Null hypothesis $H_0$: $p_1-p_2 = 0$
Alternative hypothesis $H_a$: $p_1 - p_2 \ne 0$
Everywhere I have seen, it is required that both samples need to have at least $10$ successes and failures. I understand that a binomial to be approximated by a normal distribution needs to have that condition met for a single distribution.
Here, the null hypothesis is that $p_1 = p_2$. Then the estimate for the true proportion $p$ under that is $\hat p = \frac{y_1 + y_2}{n_1 + n_2}$. Is it not enough that the number of combined successes and failures meet $y_1 + y_2 > 10 $ and $n_1 + n_2 - y_1 - y_2 > 10$? Under the null hypothesis, then, would that imply that the individual samples are drawn from approximately normal distributions if $\hat p n_1, (1 - \hat p) n_1, \hat p n_2, (1 - \hat p) n_2 > 10$? This would then further imply that $\hat p_1 - \hat p_2$ is approximately normally distributed.
The "10 successes and failures" rule of thumb only informs whether you could reasonably use a normal approximation for the test statistic, or whether an exact test statistic should be used.
That said, you can immediately see how your proposed modification to the rule to consider the overall number of successes and failures across the two groups is inadequate by constructing an extreme example such as:
$$(y_1, n_1) = (1, 2), \quad (y_2, n_2) = (9000, 10000).$$
This easily meets your criterion but the sample size in the first group is tiny, meaning there is very little information that we can infer about the parameter $p_1$.
Let's actually look at testing the hypothesis $$H_0 : p_1 = p_2 \quad \text{vs.} \quad H_a : p_1 \ne p_2. \tag{1}$$ I argue that this is nearly equivalent to the test $$H_0 : p_1 = 0.9 \quad \text{vs.} \quad H_a : p_1 \ne 0.9. \tag{2}$$ This is because the observed proportion in group 2 is based on an extremely large sample size; thus the information contained in the data about the true value of $p_2$ is very high.

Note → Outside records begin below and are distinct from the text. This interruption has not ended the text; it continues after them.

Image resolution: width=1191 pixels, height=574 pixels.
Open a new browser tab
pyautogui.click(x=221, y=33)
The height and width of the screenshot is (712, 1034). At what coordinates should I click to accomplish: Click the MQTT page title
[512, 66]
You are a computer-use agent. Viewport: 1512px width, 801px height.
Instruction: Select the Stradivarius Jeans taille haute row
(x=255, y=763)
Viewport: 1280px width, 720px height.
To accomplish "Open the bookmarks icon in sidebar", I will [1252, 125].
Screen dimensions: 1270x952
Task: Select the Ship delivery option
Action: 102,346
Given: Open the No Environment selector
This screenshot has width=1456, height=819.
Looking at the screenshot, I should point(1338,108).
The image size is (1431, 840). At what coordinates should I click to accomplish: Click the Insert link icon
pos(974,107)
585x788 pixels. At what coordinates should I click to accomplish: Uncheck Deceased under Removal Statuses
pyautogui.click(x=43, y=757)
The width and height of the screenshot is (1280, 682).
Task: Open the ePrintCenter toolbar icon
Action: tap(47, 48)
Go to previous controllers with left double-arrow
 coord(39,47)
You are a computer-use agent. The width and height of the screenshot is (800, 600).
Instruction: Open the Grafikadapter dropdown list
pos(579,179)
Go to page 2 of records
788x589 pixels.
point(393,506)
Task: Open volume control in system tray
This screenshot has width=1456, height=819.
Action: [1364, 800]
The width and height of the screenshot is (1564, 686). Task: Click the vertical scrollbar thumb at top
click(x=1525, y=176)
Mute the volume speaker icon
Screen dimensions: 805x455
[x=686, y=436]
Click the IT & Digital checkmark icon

For instance, the standard error of $\hat p_2 = 0.9$ is $$SE(\hat p_2) = \sqrt{\frac{0.9(1-0.9)}{10000}} = 0.003.$$ Therefore, the $p$-value of the test for hypothesis $(1)$ will be very close to the $p$-value for hypothesis $(2)$.
With this in mind, it is easy to compute the exact probability of a Type I error for hypothesis $(2)$:
$$\begin{align} p &= \Pr[Y_1 \le 1 \mid p_1 = 0.9] \\ &= 1 - \Pr[Y_1 = 2 \mid p_1 = 0.9] \\ &= 1 - (0.9)^2 \\ &= 0.19. \end{align}$$
This is certainly inadequate evidence to reject $H_0$. In other words, if we have a coin where the chance of seeing heads on any given flip is $90\%$, the chance that we see $0$ or $1$ head in $2$ flips is $19\%$.
What this tells us is that both groups must have sufficient data, not just to use a normal approximation, but to even have the possibility of rejecting the null hypothesis when an exact test statistic is used. This is why your proposed rule of thumb is flawed.